Owen Keehnen wrote for Outlines newspaper ( which purchased and merged with Windy City Times in 2000 ) . I was publisher of Outlines and I am now publisher of WCT. Keehnen has always been among my favorite writers. He loved the art of writing, and he respected the work of activists, writers and other cultural pioneers. He interviewed top names in those areas, and he syndicated some of the interviews beyond Chicago.

Keehnen and I also co-wrote Leatherman: The Legend of Chuck Renslow; he submitted pieces to my book Out and Proud in Chicago: An Overview of the City's Gay Community; and he and I are co-writing another book, Jim Flint: The Boy from Peoria ( coming out this December ) . And he used my Prairie Avenue Productions imprint for this book, though Keehnen did all the work and receives all the profits. So, clearly I like working with him, and really respect his energy and writing.

In the pages of his newest book, We're Here, We're Queer, we are treated to just an amazing time capsule of legends in our community, most interviewed in the 1990s for Outlines, and many of the people have since been lost to AIDS and other causes. Gathered all under one "roof", this is an impressive book.

Here is a list of just some of the more than 100 interviews in the book: Quentin Crisp, Edmund White, Samuel Steward, the Daughters of Bilitis founders Phyllis Lyon and Del Martin, Harry Hay, Dorothy Allison, David Wojnarowicz, E. Lynn Harris, Tommy Tune, Joan Nestle, Holly Woodlawn, RuPaul, Darrell Yates Rist, Sarah Schulman, Paul Monette, Chuck Renslow, Jerry Herman, Sapphire, Susie Bright, Michael Cunningham, Dennis Cooper, Janis Ian, Pam Tent, Jewelle Gomez, Michelangelo Signorile, George Chauncey, Camille Paglia, Scott Heim, Scott O'Hara, Joan Jett Black, Kate Bornstein, Charles Busch, Nisa Donnelly, Emma Donoghue, Mark Doty, David Drake, Robert Ford, Kenny Fries, Jack Fritscher, Rudy Galindo, Jewelle Gomez, Allan Gurganis, James Earl Hardy, Jerry Herman, Ann Heron, Andrew Holleran, Allan Hollinghurst, David Leavitt, Eric Marcus, Scott McPherson, Leslea Newman, Felice Picano, John Preston and Dick Sargent.

All I can say is "whew" and what a critical work for our community's legacy. Keehnen also includes brief intros to some of the interviews, giving us a context and a perspective. The tragedy of so many voices now silenced quickly adds up. The book includes many interviews with people who were in their prime, but were lost to us during their most creative years.

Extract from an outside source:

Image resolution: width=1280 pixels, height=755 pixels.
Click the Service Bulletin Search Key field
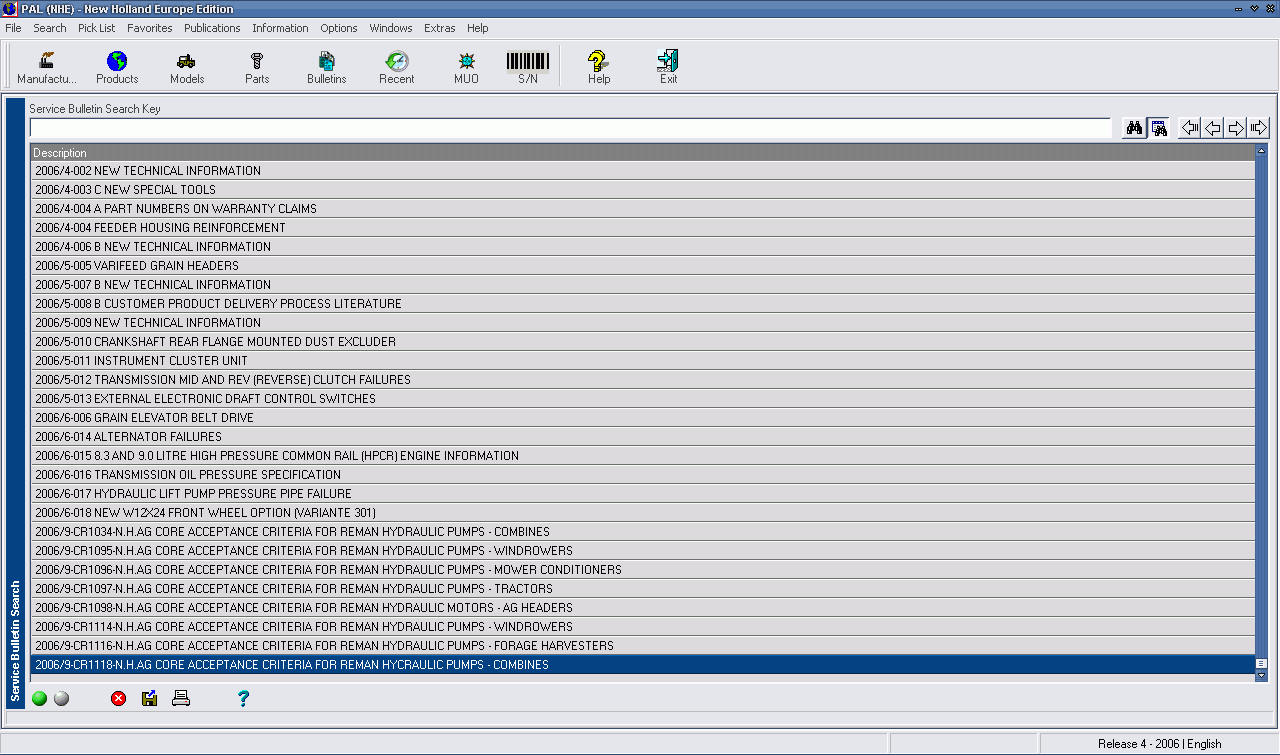pos(570,128)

"Collectively these primary source interviews provide substantial insights into an era that may have been only a few decades ago, but was also a world away," Keehnen said of this book. "It was a time of combustible urgency when out of dire necessity everything changed. There was no going back to the place where we had been. Suddenly we were everywhere and our message was a simple one, We're Here, We're Queer—Get Used To It."

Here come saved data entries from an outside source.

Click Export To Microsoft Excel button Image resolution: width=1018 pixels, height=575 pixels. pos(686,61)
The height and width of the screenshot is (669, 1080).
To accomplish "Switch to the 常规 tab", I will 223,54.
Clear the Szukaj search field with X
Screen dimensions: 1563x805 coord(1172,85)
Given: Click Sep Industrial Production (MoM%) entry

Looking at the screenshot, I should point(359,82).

Keehnen's work has been featured in hundreds of periodicals and anthologies worldwide. He co-edited Nothing Personal: Chronicles of Chicago's LGBTQ Community 1977-1997. He is also the author of the horror novel Doorway Unto Darkness as well as the forthcoming gay novel The Sand Bar.

The book is available on Amazon and in Chicago at Women & Children First and Unabridged bookstores.